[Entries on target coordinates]
((
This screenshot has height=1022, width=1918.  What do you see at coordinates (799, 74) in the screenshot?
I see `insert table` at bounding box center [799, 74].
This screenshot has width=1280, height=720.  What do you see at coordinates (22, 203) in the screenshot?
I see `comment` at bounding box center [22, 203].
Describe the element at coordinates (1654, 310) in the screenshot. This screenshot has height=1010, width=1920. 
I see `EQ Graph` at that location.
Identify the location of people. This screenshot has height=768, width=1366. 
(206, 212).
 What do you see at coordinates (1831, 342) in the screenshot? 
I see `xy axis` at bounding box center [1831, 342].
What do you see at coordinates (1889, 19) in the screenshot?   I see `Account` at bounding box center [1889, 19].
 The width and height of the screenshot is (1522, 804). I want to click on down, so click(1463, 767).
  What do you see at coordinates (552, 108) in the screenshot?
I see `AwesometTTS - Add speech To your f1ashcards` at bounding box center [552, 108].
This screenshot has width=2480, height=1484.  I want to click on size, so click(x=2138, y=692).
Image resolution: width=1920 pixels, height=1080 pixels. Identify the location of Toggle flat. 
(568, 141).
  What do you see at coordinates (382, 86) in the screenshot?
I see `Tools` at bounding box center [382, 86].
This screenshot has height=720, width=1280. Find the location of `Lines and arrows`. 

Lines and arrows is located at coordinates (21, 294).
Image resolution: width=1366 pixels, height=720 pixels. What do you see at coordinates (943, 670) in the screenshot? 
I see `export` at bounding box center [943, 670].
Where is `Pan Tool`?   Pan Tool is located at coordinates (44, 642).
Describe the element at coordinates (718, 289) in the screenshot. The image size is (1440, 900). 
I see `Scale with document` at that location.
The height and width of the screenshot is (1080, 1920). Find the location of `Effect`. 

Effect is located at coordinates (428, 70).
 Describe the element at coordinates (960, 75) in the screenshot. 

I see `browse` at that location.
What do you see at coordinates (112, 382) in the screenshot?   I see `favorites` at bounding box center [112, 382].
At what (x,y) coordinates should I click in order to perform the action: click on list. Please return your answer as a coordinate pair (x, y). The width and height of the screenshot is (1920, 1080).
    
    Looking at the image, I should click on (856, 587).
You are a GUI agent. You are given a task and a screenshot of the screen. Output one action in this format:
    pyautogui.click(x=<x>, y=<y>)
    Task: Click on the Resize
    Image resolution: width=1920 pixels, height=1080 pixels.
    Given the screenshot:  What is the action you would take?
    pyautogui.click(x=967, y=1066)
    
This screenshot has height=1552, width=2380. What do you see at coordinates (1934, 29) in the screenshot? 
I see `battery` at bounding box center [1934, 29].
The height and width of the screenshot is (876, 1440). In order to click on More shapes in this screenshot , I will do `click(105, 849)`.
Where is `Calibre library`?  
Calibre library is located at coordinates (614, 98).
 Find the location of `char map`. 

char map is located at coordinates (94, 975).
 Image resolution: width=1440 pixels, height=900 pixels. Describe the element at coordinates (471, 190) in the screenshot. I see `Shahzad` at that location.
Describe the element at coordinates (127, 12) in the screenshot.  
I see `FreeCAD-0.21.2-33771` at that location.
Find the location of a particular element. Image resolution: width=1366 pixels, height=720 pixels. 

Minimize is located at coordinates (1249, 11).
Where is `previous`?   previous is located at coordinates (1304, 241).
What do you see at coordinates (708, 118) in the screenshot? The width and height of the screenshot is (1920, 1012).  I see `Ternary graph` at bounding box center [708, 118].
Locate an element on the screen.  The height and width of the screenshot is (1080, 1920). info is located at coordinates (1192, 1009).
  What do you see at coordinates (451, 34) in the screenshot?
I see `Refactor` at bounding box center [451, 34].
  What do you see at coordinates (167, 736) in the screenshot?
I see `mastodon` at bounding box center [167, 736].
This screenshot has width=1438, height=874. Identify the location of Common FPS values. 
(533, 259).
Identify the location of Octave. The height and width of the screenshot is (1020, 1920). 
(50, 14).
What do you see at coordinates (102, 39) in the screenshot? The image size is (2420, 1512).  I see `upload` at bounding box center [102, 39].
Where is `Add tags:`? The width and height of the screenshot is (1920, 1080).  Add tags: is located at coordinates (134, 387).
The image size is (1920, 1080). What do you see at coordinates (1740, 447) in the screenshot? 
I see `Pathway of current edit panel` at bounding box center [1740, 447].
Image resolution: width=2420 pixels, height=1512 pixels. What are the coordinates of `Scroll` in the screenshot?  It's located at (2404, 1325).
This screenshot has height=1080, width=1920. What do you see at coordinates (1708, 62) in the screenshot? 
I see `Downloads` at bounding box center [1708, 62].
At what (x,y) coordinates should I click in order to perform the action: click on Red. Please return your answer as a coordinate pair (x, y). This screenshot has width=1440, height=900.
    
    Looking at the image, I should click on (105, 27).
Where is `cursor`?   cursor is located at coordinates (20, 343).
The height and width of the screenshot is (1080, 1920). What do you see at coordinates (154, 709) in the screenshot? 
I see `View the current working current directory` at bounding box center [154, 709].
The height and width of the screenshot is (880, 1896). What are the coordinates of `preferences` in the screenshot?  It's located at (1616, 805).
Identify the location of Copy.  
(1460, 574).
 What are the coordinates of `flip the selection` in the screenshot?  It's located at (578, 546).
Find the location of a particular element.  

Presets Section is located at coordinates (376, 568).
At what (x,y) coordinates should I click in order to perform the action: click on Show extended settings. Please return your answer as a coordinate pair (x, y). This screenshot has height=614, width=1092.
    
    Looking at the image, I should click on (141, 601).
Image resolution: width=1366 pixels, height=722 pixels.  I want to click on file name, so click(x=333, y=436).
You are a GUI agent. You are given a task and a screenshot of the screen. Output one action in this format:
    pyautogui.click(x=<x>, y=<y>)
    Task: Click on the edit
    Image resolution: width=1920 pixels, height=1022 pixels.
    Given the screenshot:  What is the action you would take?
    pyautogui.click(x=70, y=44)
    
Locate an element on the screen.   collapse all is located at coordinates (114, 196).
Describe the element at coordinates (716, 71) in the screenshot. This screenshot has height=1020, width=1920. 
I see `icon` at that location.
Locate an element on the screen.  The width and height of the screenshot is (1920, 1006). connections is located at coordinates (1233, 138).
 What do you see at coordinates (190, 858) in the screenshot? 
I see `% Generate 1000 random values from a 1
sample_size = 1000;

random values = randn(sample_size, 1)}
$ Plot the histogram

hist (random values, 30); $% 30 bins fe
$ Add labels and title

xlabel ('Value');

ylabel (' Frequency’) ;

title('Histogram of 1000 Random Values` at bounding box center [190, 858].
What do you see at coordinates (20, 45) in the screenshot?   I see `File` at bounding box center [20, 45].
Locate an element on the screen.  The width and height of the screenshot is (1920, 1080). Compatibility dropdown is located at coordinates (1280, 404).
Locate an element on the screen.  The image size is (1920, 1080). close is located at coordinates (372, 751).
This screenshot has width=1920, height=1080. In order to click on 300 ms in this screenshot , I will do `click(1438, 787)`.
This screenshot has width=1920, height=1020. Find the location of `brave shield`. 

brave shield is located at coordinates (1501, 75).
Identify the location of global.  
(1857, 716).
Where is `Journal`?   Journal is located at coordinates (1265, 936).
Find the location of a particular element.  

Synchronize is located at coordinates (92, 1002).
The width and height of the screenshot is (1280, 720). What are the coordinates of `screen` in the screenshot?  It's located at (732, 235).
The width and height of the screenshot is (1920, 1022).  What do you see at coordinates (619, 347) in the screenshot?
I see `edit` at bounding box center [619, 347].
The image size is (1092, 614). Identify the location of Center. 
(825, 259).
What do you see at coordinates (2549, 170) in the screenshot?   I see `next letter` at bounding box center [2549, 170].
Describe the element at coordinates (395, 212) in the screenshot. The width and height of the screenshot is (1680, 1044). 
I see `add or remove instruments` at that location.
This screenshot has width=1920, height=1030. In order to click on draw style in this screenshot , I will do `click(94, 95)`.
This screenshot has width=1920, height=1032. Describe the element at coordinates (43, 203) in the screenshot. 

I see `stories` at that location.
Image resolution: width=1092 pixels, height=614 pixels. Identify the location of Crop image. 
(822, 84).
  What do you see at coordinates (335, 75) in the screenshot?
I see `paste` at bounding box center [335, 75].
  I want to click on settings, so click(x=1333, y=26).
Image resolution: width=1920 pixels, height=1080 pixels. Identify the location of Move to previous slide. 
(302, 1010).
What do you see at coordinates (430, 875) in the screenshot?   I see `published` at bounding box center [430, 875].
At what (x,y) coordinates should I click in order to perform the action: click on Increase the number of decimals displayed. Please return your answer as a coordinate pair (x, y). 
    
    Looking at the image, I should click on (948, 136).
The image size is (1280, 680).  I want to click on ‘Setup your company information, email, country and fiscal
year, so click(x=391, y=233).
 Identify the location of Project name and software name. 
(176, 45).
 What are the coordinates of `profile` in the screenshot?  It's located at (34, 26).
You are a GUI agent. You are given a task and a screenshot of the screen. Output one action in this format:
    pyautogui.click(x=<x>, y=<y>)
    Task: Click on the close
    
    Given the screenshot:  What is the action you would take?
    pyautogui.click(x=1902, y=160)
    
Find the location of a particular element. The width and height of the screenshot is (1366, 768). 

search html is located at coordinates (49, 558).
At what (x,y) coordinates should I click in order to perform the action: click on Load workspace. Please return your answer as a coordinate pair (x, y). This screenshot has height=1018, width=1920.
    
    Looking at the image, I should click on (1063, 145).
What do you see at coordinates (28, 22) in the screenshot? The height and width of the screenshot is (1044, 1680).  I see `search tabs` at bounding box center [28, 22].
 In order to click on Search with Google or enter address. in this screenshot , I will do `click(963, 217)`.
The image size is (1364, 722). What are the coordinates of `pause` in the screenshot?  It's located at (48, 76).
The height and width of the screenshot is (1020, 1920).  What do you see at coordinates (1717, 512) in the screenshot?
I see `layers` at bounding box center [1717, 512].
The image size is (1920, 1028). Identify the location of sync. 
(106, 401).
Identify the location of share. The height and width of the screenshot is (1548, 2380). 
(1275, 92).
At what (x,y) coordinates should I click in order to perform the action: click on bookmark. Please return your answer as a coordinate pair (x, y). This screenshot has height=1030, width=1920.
))
> _Required task_:
Reproduce the lines of the listing above verbatim, starting at the line containing "has height=1018, width=1920." and ending with the line containing "What do you see at coordinates (28, 22)", both included.

> _Response for this exercise_:
At what (x,y) coordinates should I click in order to perform the action: click on Load workspace. Please return your answer as a coordinate pair (x, y). This screenshot has height=1018, width=1920.
    
    Looking at the image, I should click on (1063, 145).
What do you see at coordinates (28, 22) in the screenshot? The height and width of the screenshot is (1044, 1680).  I see `search tabs` at bounding box center [28, 22].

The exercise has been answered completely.